Review of the first two counts of the Information indicate that the facts which the state needed to prove under Count II are already incorporated in Count I:
COUNT I
JANET RENO, State Attorney of the Eleventh Judicial Circuit of Florida, prosecuting for the State of Florida, in the County of Dade, under oath, information makes that JOHN HUDGINS on the 25th day of February, 1978, in the County and State aforesaid did unlawfully and feloniously attempt to commit a felony, to-wit: MURDER IN THE FIRST DEGREE, upon ALDORE ANDERSON, and in furtherance thereof, the defendant JOHN HUDGINS, with felonious intent and from a premeditated design to effect the death of a human being, attempted to kill *948ALDORE ANDERSON, a human being and in such attempt did point a pistol at and shoot said ALDORE ANDERSON causing bodily harm, in violation of 782.-04(1) and 777.04(1) Florida Statutes, contrary to the form of the Statute in such cases made and provided, and against the peace and dignity of the State of Florida.
COUNT II
And JANET RENO, State Attorney of the Eleventh Judicial Circuit of Florida, prosecuting for the State of Florida, in the County of Dade, under oath, further information makes that JOHN HUD-GINS, on the 25th day of February, 1978, in the County and State aforesaid, did unlawfully and feloniously display a certain firearm, to-wit: A PISTOL, while at said time and place the defendant was committing a felony, to-wit: ATTEMPTED MURDER IN THE FIRST DEGREE, as provided by 782.04(1) and 777.04(1) Florida Statutes, the possession and display of said firearm as aforesaid, being in violation of 790.07 Florida Statutes, contrary to the form of the Statute in such cases made and provided, and against the peace and dignity of the State of Florida.
The Court further notes that the United States Supreme Court recently found an analogous situation involving federal law to be in violation of the double jeopardy clause. In Busic v. United States, 446 U.S. 398, 100 S.Ct. 1747, 64 L.Ed.2d 381 (1980), the court held that 18 U.S.C. § 924(c) which authorized an enhanced sentence for carrying of a firearm in the commission of a felony, could not be used where the underlying or predicate felony contains its own enhancement provision. Similarly in the instant case, the crime of battery is enhanced to aggravated battery because of the use of a deadly weapon, it appears that the separate punishment for use of a firearm in the commission of a felony may not be imposed.
Accordingly, it is
ORDERED AND ADJUDGED as follows:
1. That the Petition for Writ of Habeas Corpus insofar as it attacks the consecutive sentencing as a breach of the plea bargain agreement is hereby DENIED.

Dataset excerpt
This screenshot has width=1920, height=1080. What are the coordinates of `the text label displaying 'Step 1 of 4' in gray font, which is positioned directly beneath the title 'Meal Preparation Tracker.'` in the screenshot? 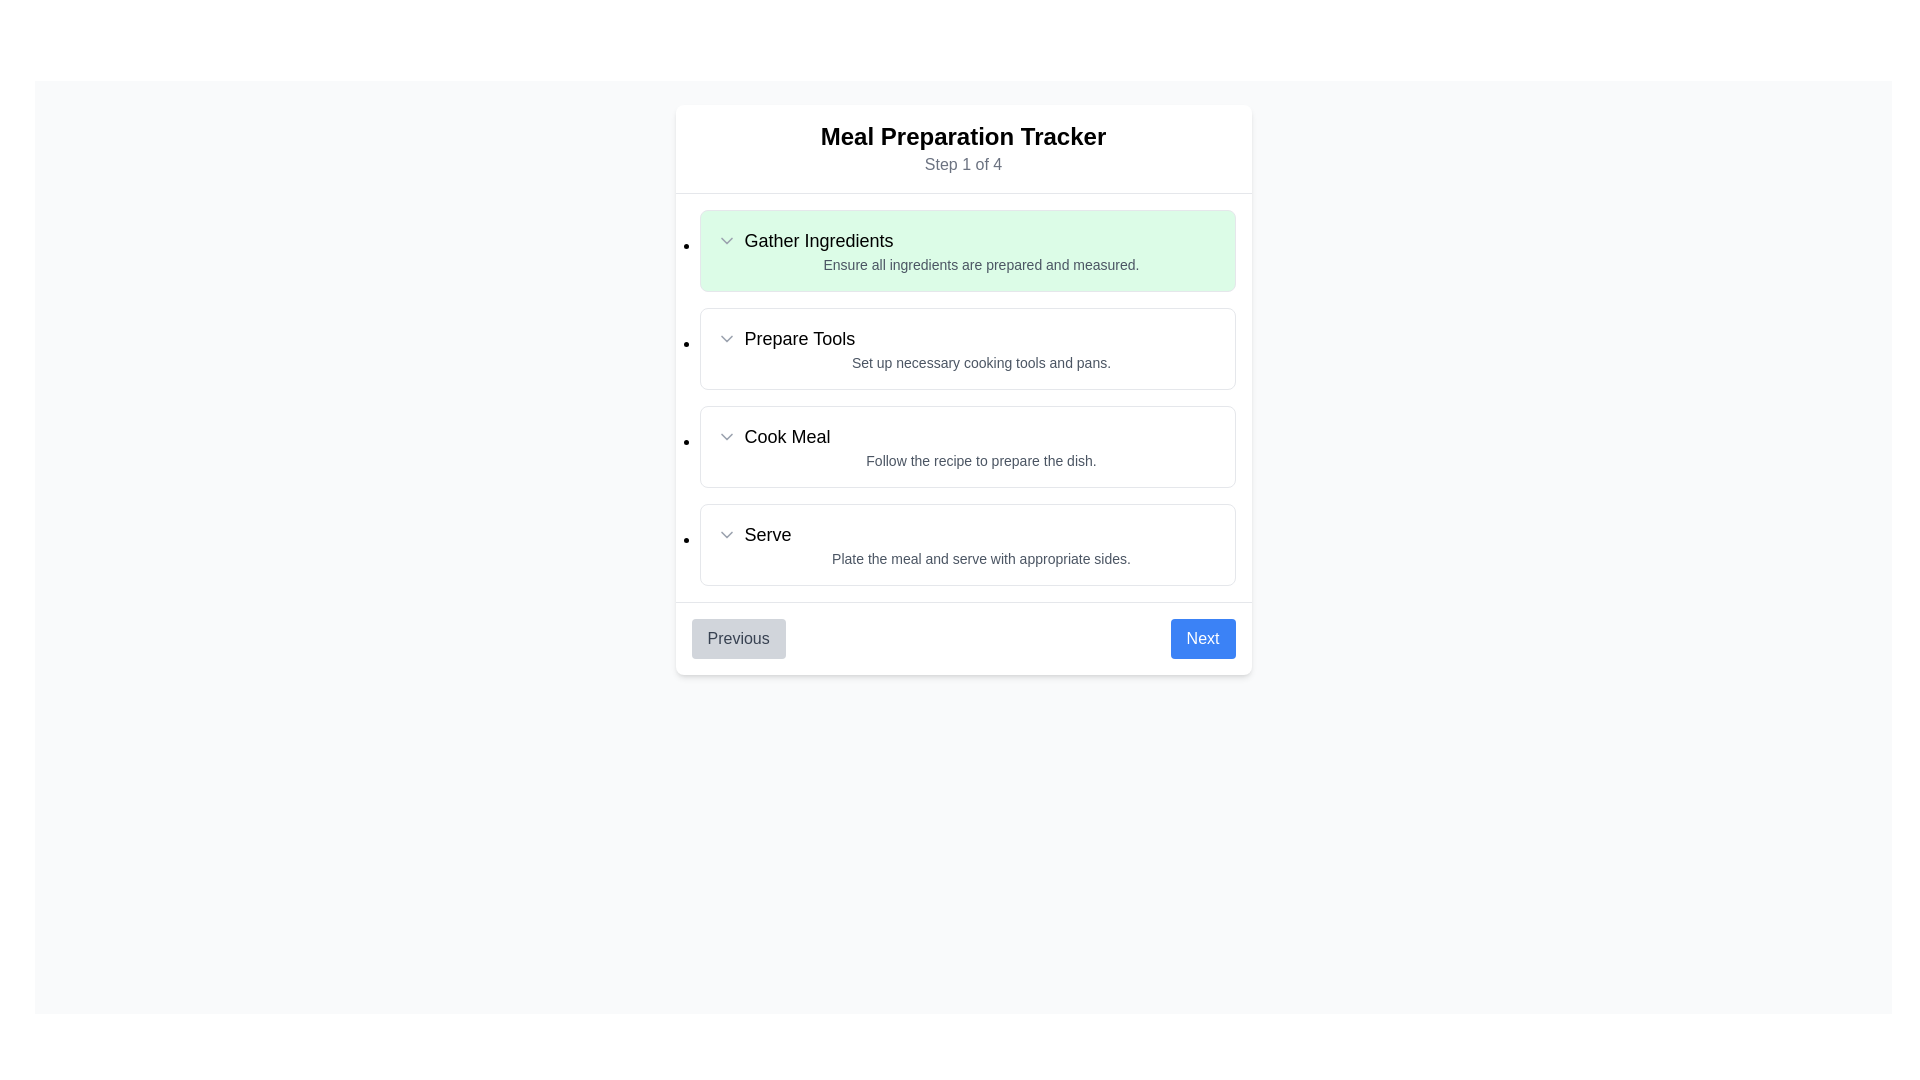 It's located at (963, 164).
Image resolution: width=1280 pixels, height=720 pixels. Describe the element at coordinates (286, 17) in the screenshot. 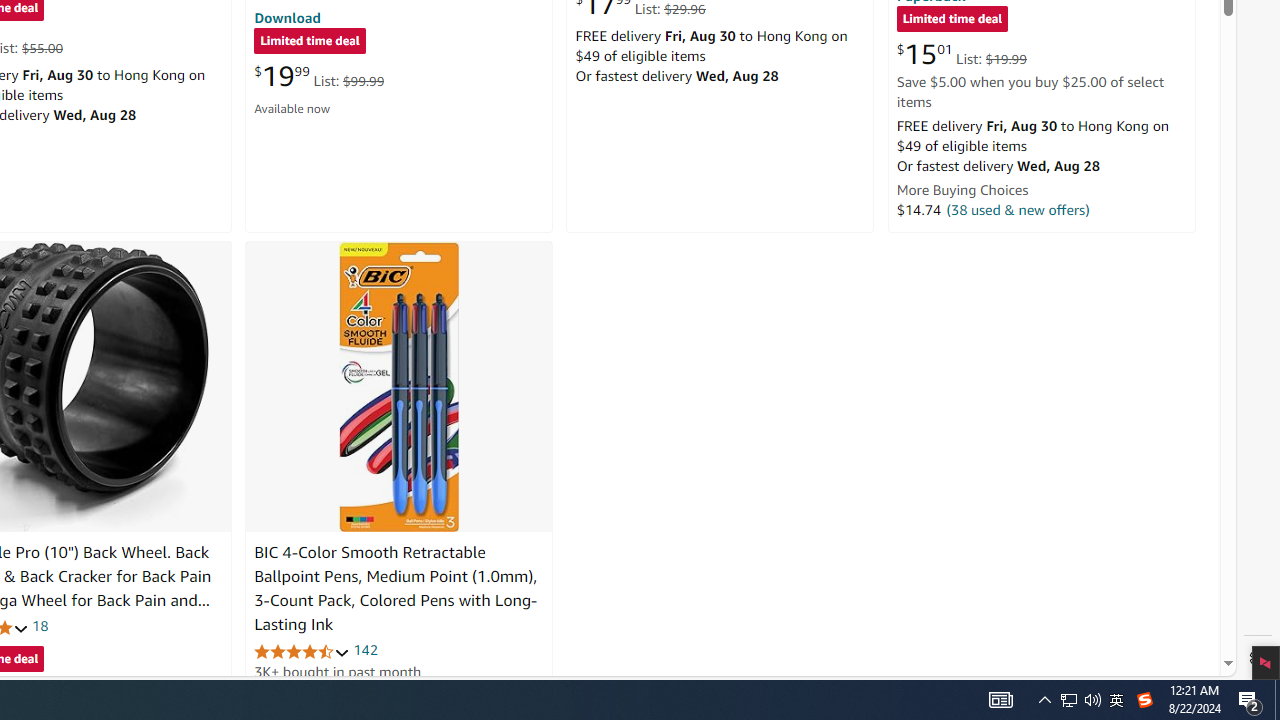

I see `'Download'` at that location.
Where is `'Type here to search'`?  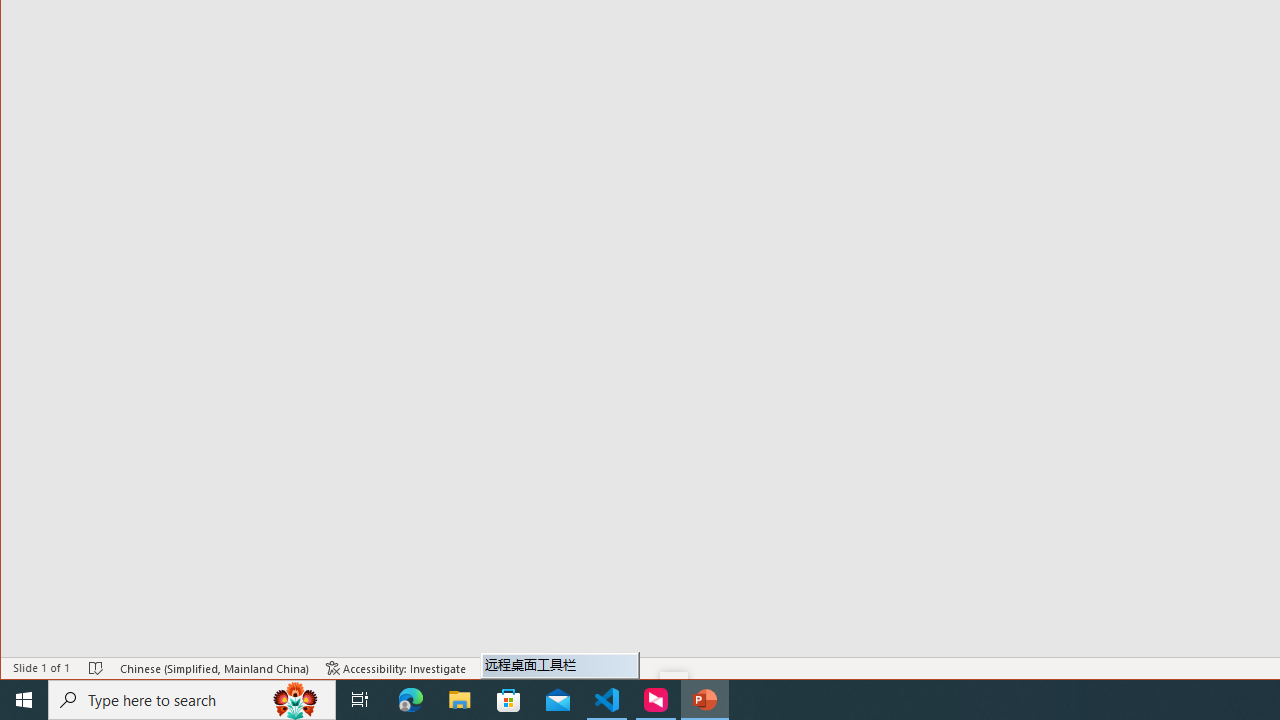
'Type here to search' is located at coordinates (192, 698).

## Exercises
1. Write out the passage of the court order excerpt starting at "Accordingly, it is" and ending at "is hereby DENIED.".
2. According to the court order excerpt, which Florida statute did the possession and display of the firearm in Count II violate?

## Solutions in order
1.
Accordingly, it is
ORDERED AND ADJUDGED as follows:
1. That the Petition for Writ of Habeas Corpus insofar as it attacks the consecutive sentencing as a breach of the plea bargain agreement is hereby DENIED.

2. 790.07 Florida Statutes